Sampere’s pencils with Albarran’s inks and Lucas’ colors are perfection in this chapter. The muted colors and darker inks do a great job illustrating the two characters’ emotional turmoil. Additionally, Sampere’s artwork perfectly captures the frustration and struggle for each of these characters. Like the previous chapter, the artwork evokes the era of the character’s creation during the flashbacks. In these panels, I feel like I am reading a comic book straight from the 1980s. Additionally, I must give the art team props because their work on the demon has given me more nightmare fuel. What makes these pages perfect is that they never lose that sense of horror that is inherent in Constantine’s origin.
Although the artwork is excellent, I think what truly sells this sequence is Constantine’s introspective narration. Constantine states, “I just wanted to prove to my friends that I was some kind of exorcist straight out of the movies.” This dialogue gives a great deal of insight into Constantine’s motivations at the time. His motives for saving the girl were not altruistic; he only wanted to show off to his friends. These moments of introspection help to illustrate his sense of remorse, as well as his growth as a character. Additionally, when Constantine states, “You should kill me for all the things I’ve done.
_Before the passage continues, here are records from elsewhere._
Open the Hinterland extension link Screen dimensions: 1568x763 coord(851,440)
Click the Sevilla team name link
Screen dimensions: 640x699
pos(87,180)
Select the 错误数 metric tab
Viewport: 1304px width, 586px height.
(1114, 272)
It’d be a relief, honest. All the things he made me do and all the things he didn’t,” we genuinely get a sense of Zatara’s manipulation without the complete removal of his free will.
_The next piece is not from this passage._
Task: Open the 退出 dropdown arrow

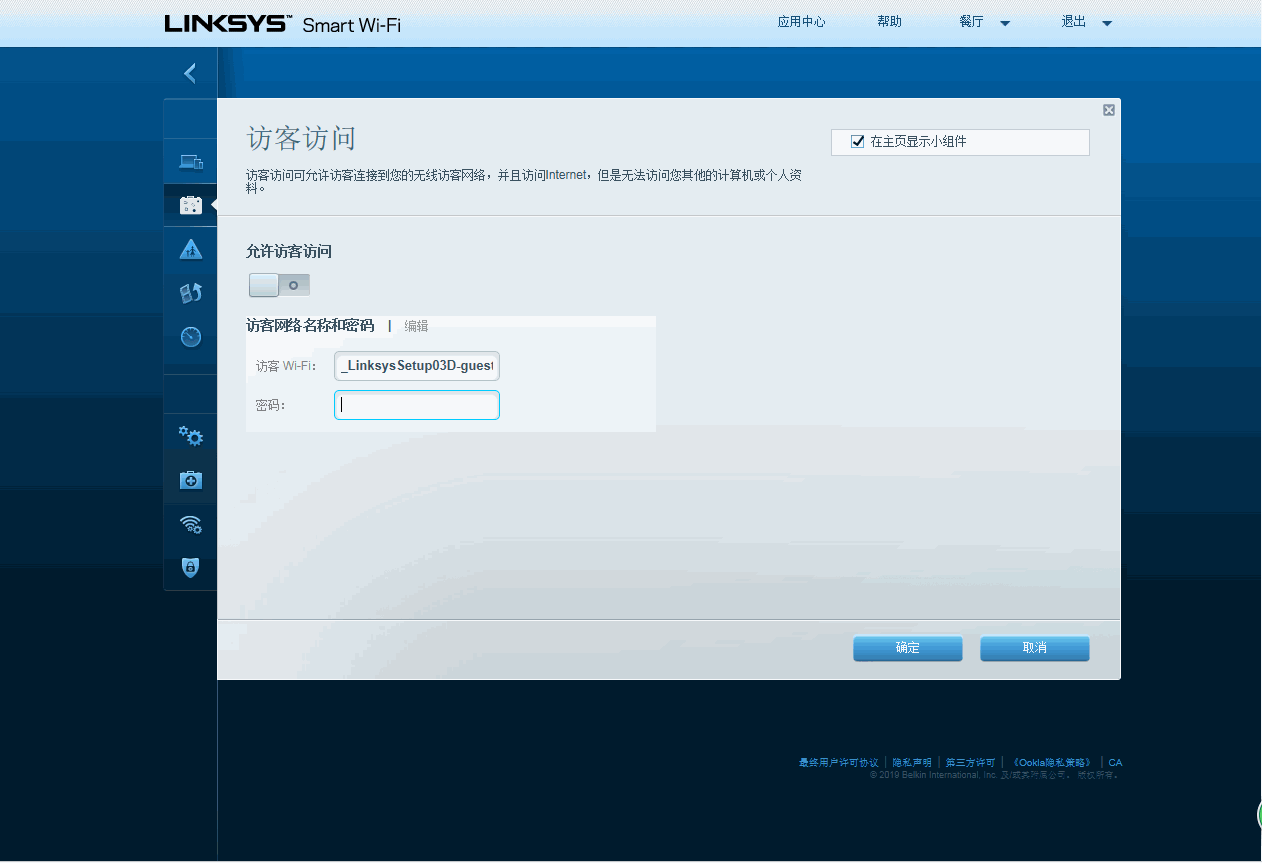Action: pos(1108,21)
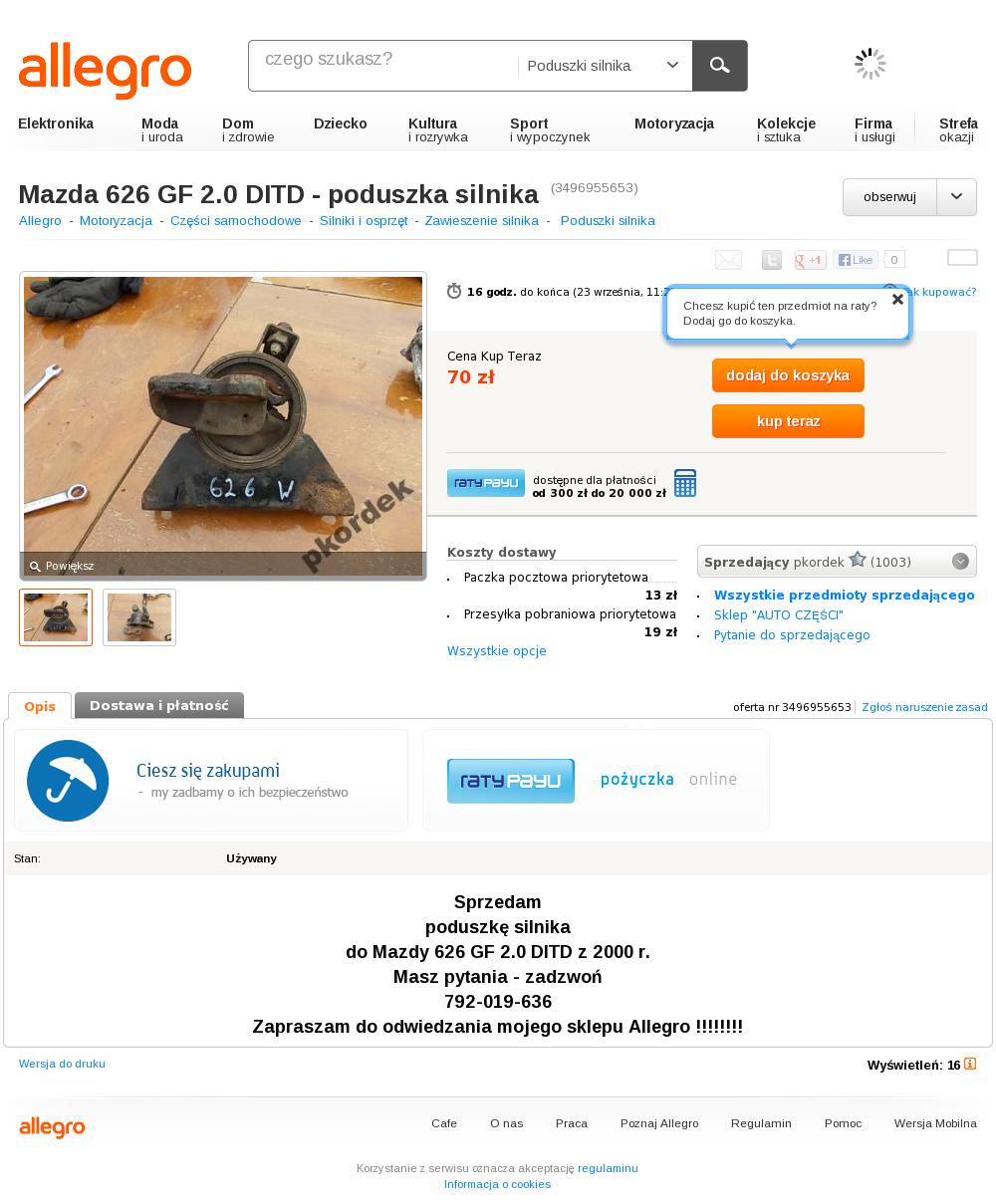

“It was scraps of papers, and dusty old grimoires telling me and my mates that if you had the balls, you could boss around the worst kind of dark forces.”
One of the things that I love most about this issue is that Tynion IV uses the idea of manipulation as the connective tissue between these stories. Given the nature of these two characters, one might find it hard to reveal a connection beyond magic. However, Tynion IV’s use of manipulation as a theme expertly draws parallels between Kent Nelson and Constantine. Each “mentor” manipulated both characters into doing bad things for the greater good. I think this theme is perfect given the last arc’s exploration of the Lords of Order and Chaos. Every magical being manipulates reality. Where the Lords of Order use scrolls and spells to ask for permission, the Lords of Chaos exert their will. The notion of manipulation helps maintain a narrative theme as we progress into the next storyline.
Trust me when I say that this is no manipulation: Justice League Dark needs to be in your pull list. Justice League Dark #13 is a masterful retelling of Kent Nelson and Constantine’s origins that provides new insight into the characters while pushing the narrative forward. Tynion IV’s work with manipulation as a theme serves wonderfully as the connective tissue between each chapter in this book as well as the previous story-line. Moreover, the artwork continues to be top notch and expertly conveys the turmoil each character is experiencing.